Saved data entries
# # #

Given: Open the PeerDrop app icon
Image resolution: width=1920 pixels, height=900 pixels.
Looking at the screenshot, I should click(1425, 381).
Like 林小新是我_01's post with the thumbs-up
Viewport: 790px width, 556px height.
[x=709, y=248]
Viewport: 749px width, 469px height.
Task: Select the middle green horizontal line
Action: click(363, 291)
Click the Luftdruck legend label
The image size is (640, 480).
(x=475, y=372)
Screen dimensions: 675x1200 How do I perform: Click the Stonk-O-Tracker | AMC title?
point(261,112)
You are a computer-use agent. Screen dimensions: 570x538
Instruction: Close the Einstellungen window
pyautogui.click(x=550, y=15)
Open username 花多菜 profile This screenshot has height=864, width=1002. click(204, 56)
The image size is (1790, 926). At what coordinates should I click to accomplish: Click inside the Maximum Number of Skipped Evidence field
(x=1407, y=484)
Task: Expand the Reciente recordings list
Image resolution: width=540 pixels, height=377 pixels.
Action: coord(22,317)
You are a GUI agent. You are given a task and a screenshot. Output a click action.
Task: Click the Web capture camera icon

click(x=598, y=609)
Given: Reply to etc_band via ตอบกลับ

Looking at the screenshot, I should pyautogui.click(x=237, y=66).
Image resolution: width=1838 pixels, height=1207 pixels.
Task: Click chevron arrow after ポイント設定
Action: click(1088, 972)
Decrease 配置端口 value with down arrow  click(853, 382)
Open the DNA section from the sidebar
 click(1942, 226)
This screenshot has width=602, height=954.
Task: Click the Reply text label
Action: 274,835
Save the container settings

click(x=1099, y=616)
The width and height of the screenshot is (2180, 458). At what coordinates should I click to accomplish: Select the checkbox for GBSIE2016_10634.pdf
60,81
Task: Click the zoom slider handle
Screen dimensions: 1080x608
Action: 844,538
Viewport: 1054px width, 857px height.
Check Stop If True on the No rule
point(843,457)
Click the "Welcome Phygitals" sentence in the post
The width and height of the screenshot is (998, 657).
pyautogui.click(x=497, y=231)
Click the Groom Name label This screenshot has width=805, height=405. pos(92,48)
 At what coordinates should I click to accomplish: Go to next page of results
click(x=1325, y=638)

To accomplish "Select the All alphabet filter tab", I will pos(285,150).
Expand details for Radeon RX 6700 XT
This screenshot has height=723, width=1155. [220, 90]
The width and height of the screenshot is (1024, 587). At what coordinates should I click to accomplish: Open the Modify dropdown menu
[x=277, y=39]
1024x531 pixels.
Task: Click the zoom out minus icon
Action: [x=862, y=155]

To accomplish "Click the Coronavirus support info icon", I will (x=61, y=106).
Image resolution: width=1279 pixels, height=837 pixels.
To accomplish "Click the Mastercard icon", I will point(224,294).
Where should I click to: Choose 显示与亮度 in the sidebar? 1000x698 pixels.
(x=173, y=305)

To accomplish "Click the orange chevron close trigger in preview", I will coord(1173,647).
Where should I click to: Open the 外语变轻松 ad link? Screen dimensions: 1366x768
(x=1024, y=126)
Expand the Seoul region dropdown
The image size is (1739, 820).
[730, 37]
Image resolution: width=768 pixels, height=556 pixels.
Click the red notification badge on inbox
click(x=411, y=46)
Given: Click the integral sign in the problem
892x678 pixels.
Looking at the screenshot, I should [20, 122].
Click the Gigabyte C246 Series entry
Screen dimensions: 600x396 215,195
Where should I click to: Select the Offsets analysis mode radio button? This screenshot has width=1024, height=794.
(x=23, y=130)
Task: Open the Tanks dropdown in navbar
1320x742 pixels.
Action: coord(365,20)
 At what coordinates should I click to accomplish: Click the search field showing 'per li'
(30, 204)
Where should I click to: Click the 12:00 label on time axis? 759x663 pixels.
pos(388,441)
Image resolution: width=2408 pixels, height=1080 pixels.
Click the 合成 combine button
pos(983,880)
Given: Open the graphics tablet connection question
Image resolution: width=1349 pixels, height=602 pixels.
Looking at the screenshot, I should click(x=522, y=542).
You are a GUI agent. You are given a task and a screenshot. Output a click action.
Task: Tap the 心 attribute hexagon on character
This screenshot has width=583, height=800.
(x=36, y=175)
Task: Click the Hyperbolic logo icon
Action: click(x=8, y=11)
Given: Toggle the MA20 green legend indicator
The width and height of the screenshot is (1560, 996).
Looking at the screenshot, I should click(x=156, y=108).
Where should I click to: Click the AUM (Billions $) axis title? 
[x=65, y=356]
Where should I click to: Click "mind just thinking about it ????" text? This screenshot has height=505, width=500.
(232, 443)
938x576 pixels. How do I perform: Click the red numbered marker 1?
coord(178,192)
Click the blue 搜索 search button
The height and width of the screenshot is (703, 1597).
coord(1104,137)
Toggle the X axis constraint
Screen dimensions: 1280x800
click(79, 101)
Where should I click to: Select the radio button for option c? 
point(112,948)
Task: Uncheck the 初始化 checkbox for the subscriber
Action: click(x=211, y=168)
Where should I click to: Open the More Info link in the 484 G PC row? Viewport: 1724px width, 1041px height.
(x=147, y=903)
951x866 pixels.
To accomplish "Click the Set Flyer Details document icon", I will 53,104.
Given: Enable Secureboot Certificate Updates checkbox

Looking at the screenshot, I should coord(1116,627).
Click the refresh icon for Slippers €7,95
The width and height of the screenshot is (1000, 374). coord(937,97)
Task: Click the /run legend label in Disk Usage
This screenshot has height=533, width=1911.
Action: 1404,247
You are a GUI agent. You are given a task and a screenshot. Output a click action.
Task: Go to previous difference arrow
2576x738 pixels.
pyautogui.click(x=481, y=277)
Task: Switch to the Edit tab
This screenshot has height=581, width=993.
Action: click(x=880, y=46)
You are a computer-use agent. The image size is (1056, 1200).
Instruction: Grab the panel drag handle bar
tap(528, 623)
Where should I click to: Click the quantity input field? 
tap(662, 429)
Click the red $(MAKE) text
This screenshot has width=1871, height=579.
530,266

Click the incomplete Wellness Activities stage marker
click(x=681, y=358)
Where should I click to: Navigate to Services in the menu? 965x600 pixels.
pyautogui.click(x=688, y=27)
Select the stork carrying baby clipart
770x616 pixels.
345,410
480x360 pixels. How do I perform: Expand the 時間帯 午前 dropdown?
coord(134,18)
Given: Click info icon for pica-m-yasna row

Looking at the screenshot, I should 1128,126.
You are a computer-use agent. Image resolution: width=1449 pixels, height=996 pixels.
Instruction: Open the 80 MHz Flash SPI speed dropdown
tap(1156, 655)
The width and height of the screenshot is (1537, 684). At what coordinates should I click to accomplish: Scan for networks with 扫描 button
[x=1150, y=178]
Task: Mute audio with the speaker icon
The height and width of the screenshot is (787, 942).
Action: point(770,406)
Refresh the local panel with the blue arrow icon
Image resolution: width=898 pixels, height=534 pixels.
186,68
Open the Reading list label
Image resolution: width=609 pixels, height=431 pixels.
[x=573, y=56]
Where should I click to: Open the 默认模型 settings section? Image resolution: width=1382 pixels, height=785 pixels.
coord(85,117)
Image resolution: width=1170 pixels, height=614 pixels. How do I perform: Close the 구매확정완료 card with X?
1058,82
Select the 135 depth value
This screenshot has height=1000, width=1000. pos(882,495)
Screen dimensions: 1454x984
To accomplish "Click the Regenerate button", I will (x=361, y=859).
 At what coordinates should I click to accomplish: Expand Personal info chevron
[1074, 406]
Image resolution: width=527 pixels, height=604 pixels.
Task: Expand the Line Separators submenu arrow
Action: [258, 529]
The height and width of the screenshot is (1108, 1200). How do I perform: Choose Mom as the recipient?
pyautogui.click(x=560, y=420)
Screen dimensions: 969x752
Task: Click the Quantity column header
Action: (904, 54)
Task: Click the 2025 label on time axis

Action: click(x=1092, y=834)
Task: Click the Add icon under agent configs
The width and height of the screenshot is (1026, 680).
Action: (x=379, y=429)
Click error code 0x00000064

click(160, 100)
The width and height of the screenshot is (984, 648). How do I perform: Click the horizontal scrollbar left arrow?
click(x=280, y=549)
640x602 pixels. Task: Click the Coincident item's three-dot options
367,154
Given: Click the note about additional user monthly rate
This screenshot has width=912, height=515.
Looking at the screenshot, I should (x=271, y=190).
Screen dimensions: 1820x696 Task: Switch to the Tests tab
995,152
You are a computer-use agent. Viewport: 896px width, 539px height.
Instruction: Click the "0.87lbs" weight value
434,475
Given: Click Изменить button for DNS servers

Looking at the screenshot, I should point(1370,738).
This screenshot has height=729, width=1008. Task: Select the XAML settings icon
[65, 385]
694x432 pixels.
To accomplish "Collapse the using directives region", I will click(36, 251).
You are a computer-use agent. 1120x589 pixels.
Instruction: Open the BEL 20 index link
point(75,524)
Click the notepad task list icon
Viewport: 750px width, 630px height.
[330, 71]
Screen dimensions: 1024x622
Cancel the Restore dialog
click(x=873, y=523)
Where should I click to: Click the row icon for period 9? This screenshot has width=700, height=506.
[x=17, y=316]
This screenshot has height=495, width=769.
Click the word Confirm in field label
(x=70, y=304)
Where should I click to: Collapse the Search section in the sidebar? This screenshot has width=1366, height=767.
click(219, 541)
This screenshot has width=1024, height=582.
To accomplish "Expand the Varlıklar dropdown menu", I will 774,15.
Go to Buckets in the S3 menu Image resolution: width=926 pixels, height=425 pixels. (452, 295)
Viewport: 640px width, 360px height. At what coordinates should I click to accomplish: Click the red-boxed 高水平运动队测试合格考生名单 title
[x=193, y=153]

# # #

Exercise prompt - Show all lines above that contain "Toggle".

Output of the task -
Given: Toggle the MA20 green legend indicator
Toggle the X axis constraint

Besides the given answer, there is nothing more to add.